1974 saw one of Hong Kong’s landmark films released to immense business. ‘Games Gamblers Play’ not only smashed box-office records, it also made comedy actor Michael Hui a major star and helped Cantonese to become the predominant cinematic language. After this, audiences would have a new local hero following the tragic death of Bruce Lee and for the next six or seven years Michael Hui would remain the box-office king.

The basic components of the storyline are borrowed from ‘The Sting’ i.e. conmen tricking a gangster. Here, however, the film opens with leading gambler Teng (Michael Hui) serving out the remaining days of a prison sentence. While there he befriends naive youngster Liu (Samuel Hui) who is quickly fascinated by his new mentor. On leaving prison, the pair combine forces and turning their minds to all manner of money making plans. Having tried quiz shows and just about every form of gambling, Teng and Liu devise an elaborate con with an off-track betting shop being the target. With meticulous execution the scheme succeeds, but their victim learns of his deception. Using all of his criminal hordes, the deceived boss goes looking for revenge.
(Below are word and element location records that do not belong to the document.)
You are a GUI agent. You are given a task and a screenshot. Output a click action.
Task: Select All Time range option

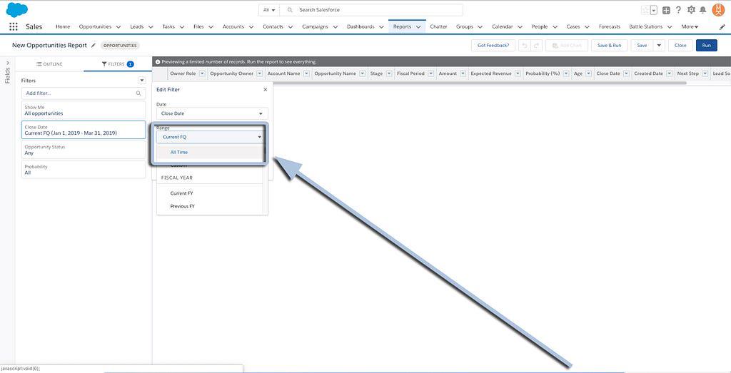pyautogui.click(x=179, y=152)
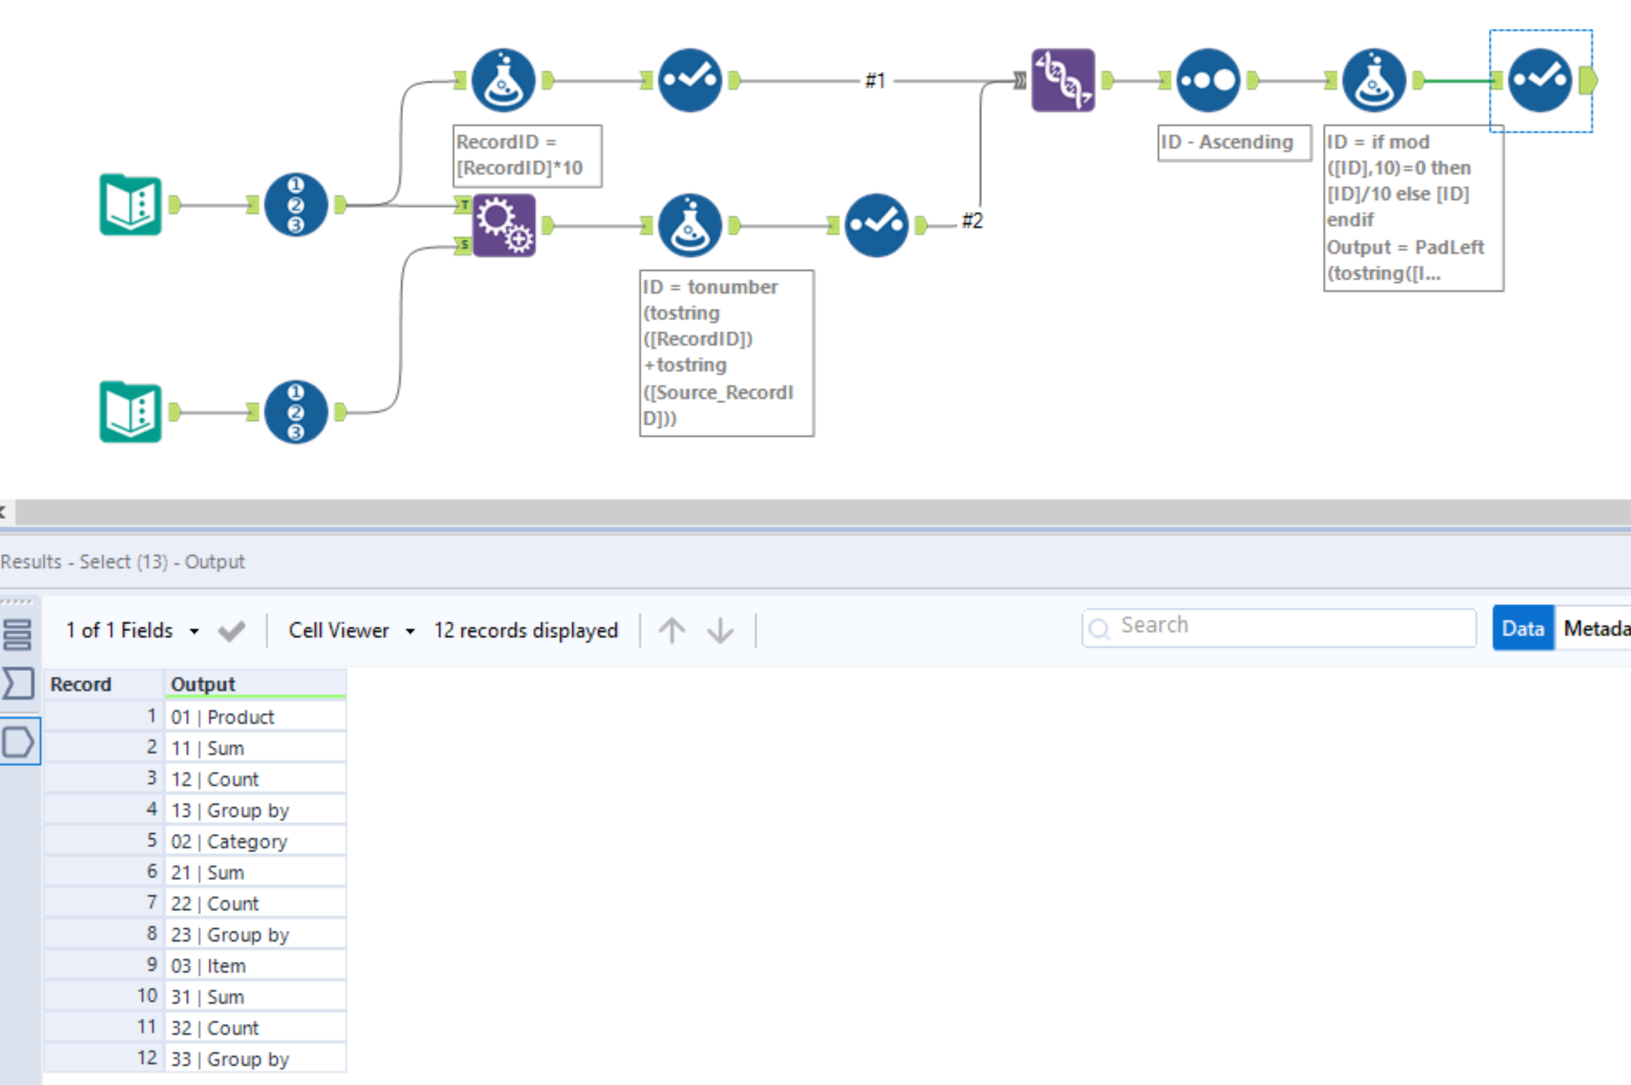Image resolution: width=1631 pixels, height=1085 pixels.
Task: Open the top Input Data tool
Action: 130,204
It’s remarkable looking back at this 1974 film and noting how self-assured Michael Hui’s screen persona already was. He plays a character-type who would be constantly associated with his name: a bad-tempered, money grabbing misery who eventually gives some indication of having a slightly more appealing side. ‘Games Gamblers Play’ shows Hui easing into this part with real confidence and lapping up every minute of his screen time. He also transfers the natural chemistry he enjoyed with Samuel in their popular television show to the screen flawlessly.
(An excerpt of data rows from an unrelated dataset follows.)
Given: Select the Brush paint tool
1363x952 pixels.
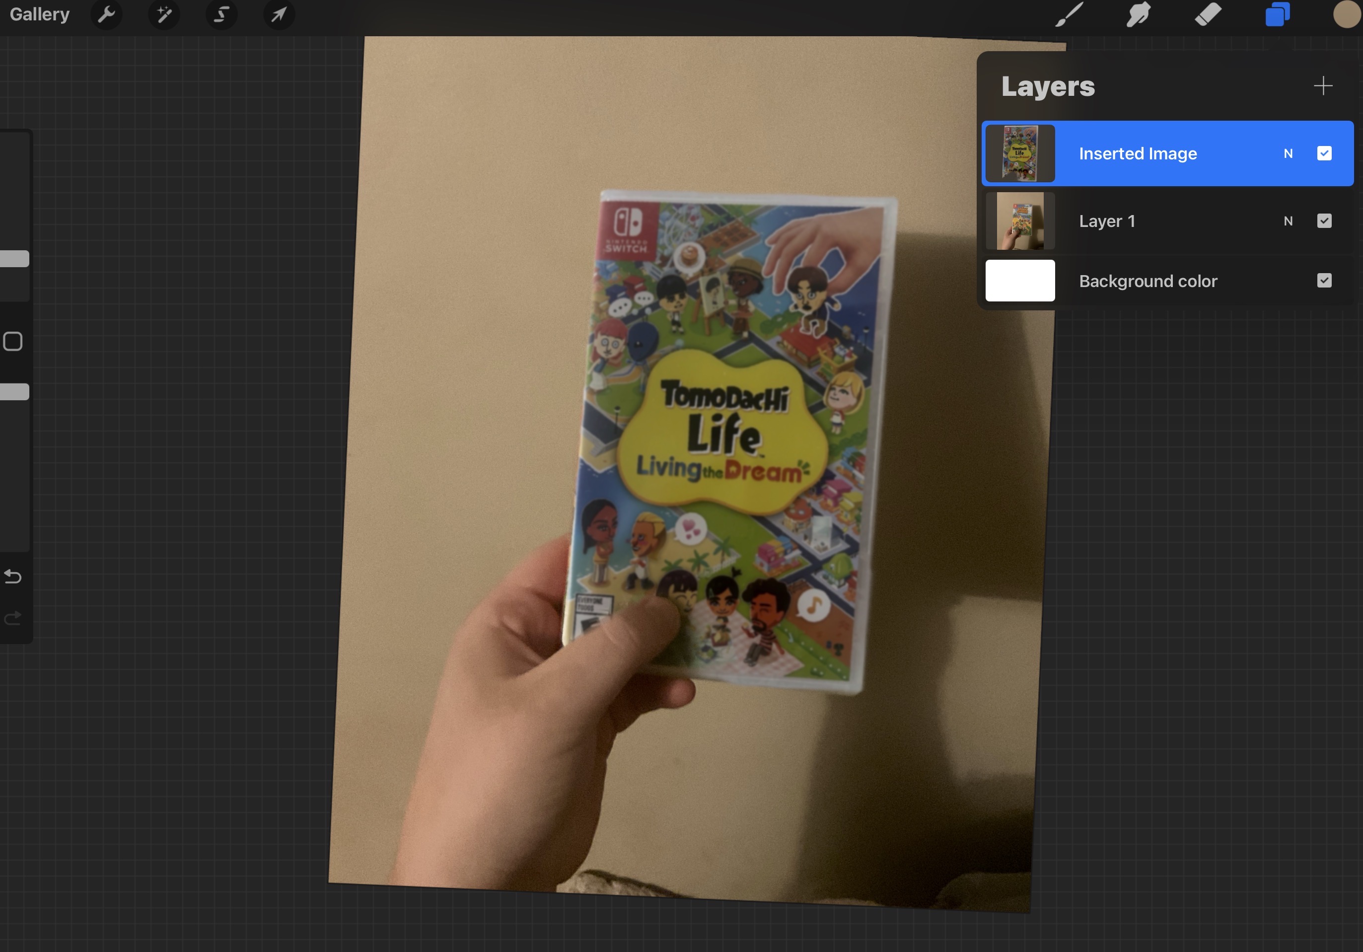Looking at the screenshot, I should click(1069, 14).
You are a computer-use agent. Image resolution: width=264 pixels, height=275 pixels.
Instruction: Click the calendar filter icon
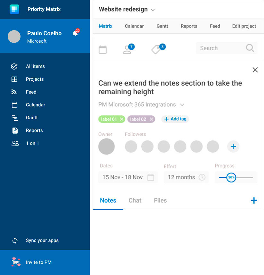click(x=103, y=50)
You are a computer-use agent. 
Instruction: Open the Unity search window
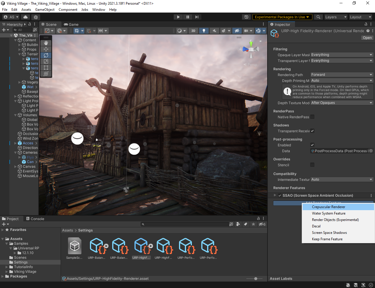pos(318,17)
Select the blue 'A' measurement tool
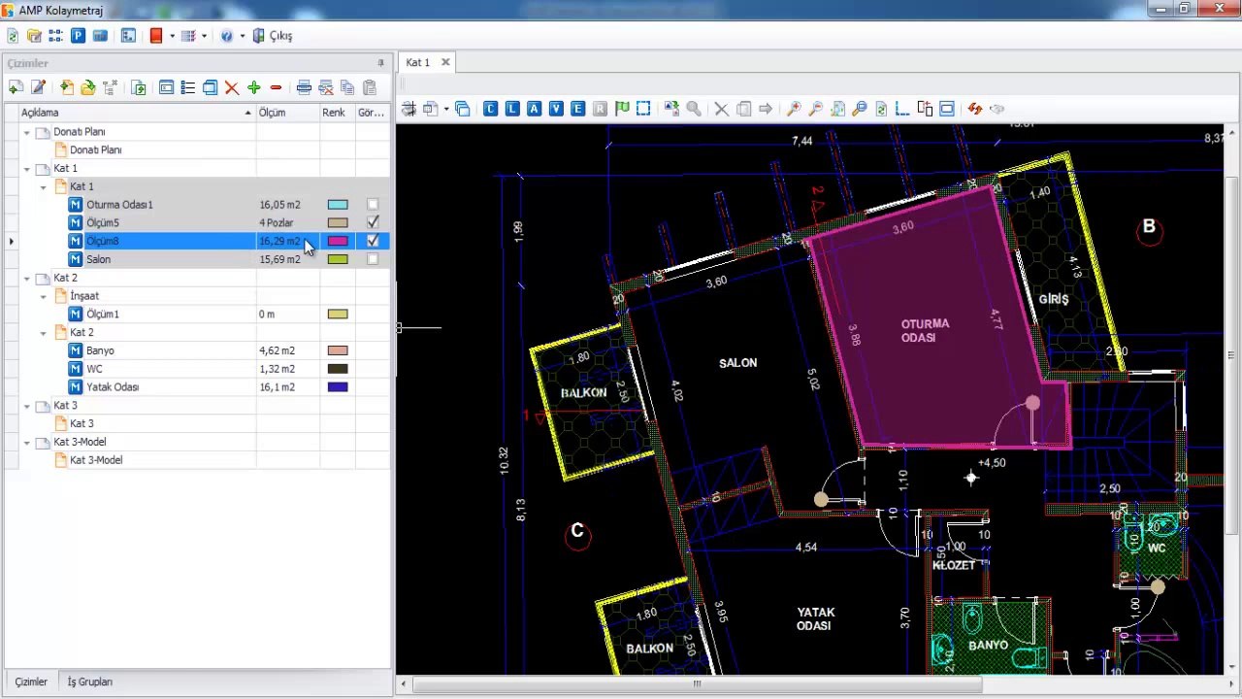This screenshot has height=699, width=1242. (x=534, y=109)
In some ways, however, this is a slightly dated Michael Hui comedy that doesn’t have the lasting appeal of the classic ‘The Private Eyes’. Some of the humour doesn’t have the stamp of quality of Hui’s later efforts nor does it translate with as much ease to an English-speaking audience. Whereas certain scenes call for that unique spark of Michael Hui magic they end up taking the safe and predictable route that ends up disappointing. For a first major comedic film though, this can be forgiven on Michael Hui’s part and there is still enough amusement to be had from this. His skills at drawing out humour from even the most mundane situations is very much in evidence here and there are definitely more hits than misses. ‘Games Gamblers Play’ is much more than just a milestone that should be viewed for curiosity value. As an introduction to the Hui brothers or Hong Kong comedy in general, this is a fine starting point.